Daniel, a midfielder, said he’s having fun as well as learning more about the game.
Joe, who is Daniel’s club coach as well as an assistant with the women’s soccer program at Burlington County College, said that although the experience runs deeper than that, he’s happy that Daniel is developing in a positive environment.
“I just want him to enjoy what he’s doing and be happy,” Joe Arone said.
“These kids, if you invited them to come out here and play a pickup game, this is what they’d be doing. There’s no pressure to win, and when you train kids, that’s what you want. The game is the best teacher.”
“Some parents are delusional because they think their kid’s going to get a college scholarship,” Joe Arone said. “To, me that’s not the endgame. I want him to do this because he loves it. If he happens to play soccer in college, wonderful. There’s only about 10 scholarships per Division I team. Have your kid love what they’re doing, and let the chips fall where they may.
For parents like Joe Arone who are youth coaches themselves, Next Gen USA also hosts professional development clinics.
The organization has brought in international talent from professional clubs like Chelsea, Celtic, and Liverpool, as well as staffers from MLS teams like the Philadelphia Union.
Their instruction helps parent-coaches by sharing global traditions as well as modeling strategies that have yielded success at the highest levels.
“To sit and watch a training session with the number two guy in the Liverpool youth system, Rodolfo [Borell]; he was phenomenal,” Joe Arone said.
“They’ve brought in the Union, they’re brought in a guy from Celtic, and every single one has been great.”
The environment at Next Gen USA emphasizes leadership in small but meaningful ways, all of which Joe Arone supports, from shaking hands while maintaining eye contact to learning how to “go up to an adult and speak confidently.”
More importantly, he said, the structure of the player progression system means that the players make friendships while they improve.
“The big buzzword now is ‘academy,’” Joe Arone said. “There’s only three academies in the state of New Jersey, but there’s a lot of teams that call themselves academies and they’re not.
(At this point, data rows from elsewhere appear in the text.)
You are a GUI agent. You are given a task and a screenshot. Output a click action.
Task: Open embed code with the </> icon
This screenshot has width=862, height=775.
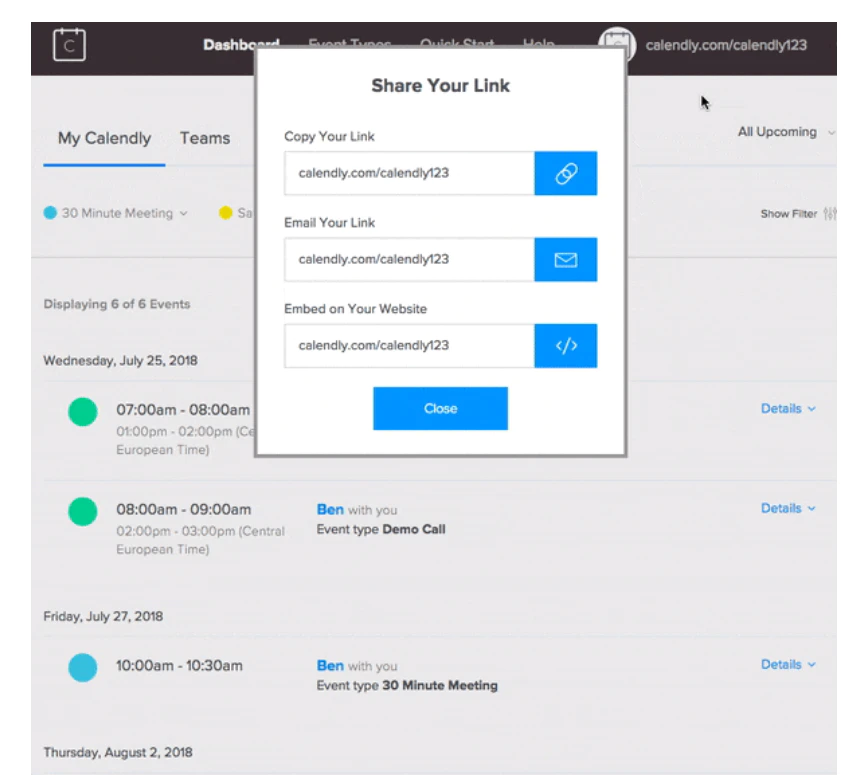(566, 345)
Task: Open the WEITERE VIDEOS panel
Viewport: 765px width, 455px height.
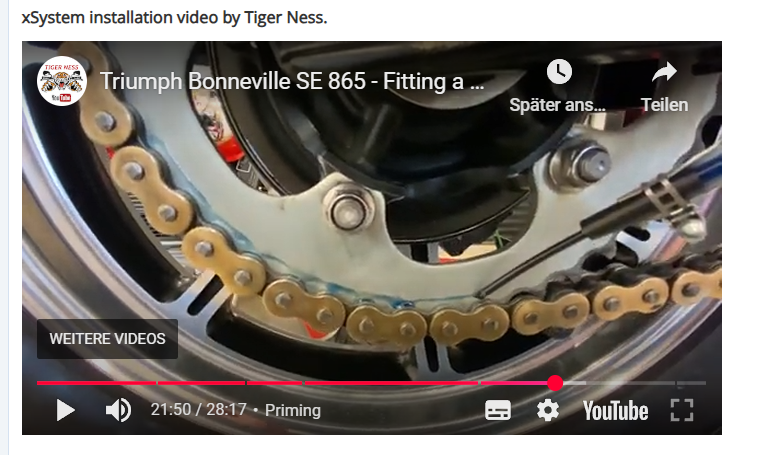Action: [107, 339]
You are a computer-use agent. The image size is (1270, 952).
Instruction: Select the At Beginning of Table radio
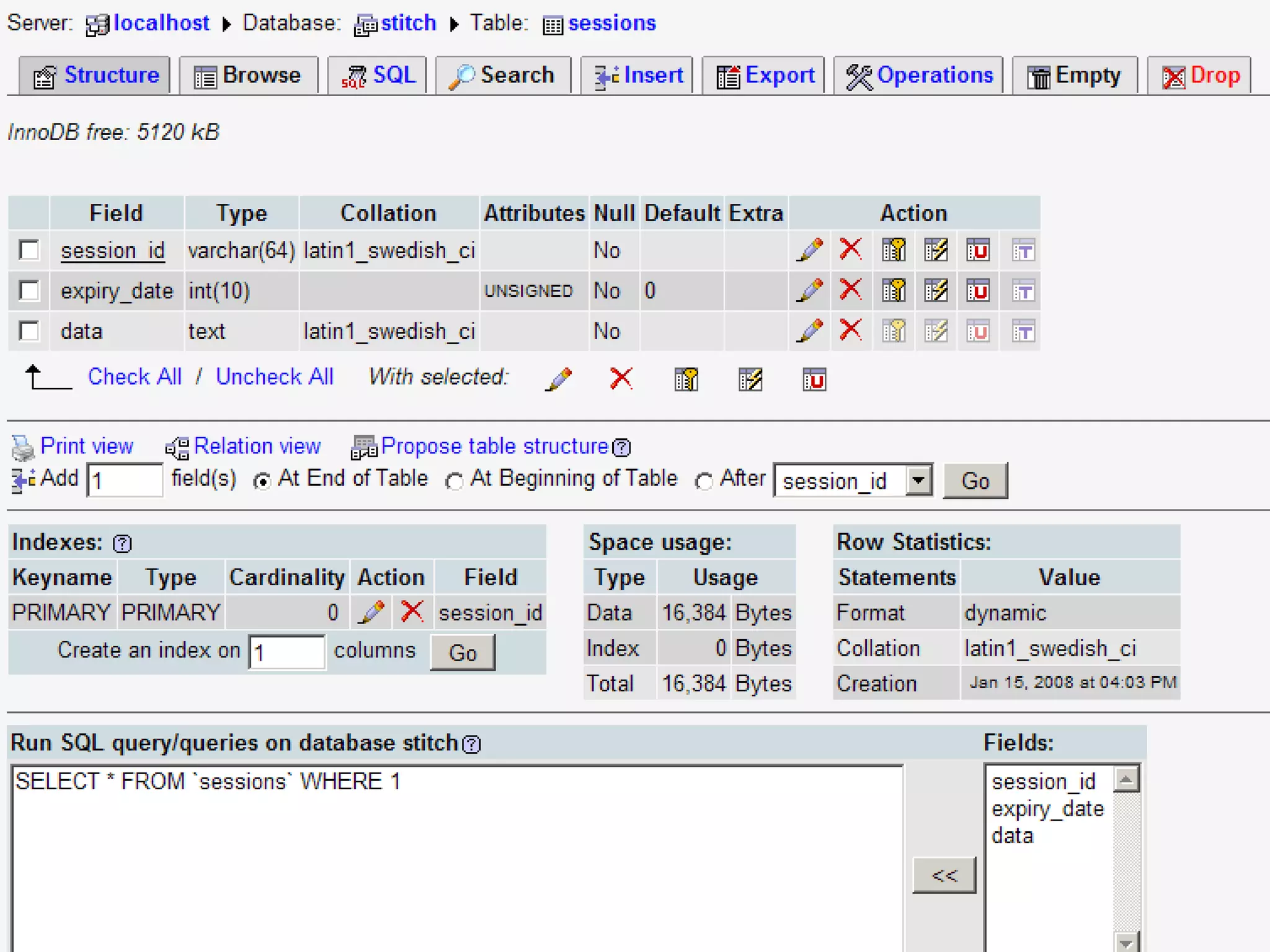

You have to be certified by US Soccer to be an academy; academies are free, but the academy team doesn’t start until 14. A run-of-the-mill parent doesn’t understand that.
“I want my son to play at the highest level that he can play, but I want him to be happy,” Joe Arone said. “I want a kid who is picking up a ball and trying to do things other nights when we’re not having games. That’s where something like this comes in and it’s wonderful.”
“It makes you have to go harder, 100 percent, all the time,” said Daniel Arone. “They taught me that it’s not just about soccer, it’s about your school, your attitude, and life.
“I feel like I’m having fun,” he said. “I’ll go out today thinking that I did the best I could do.”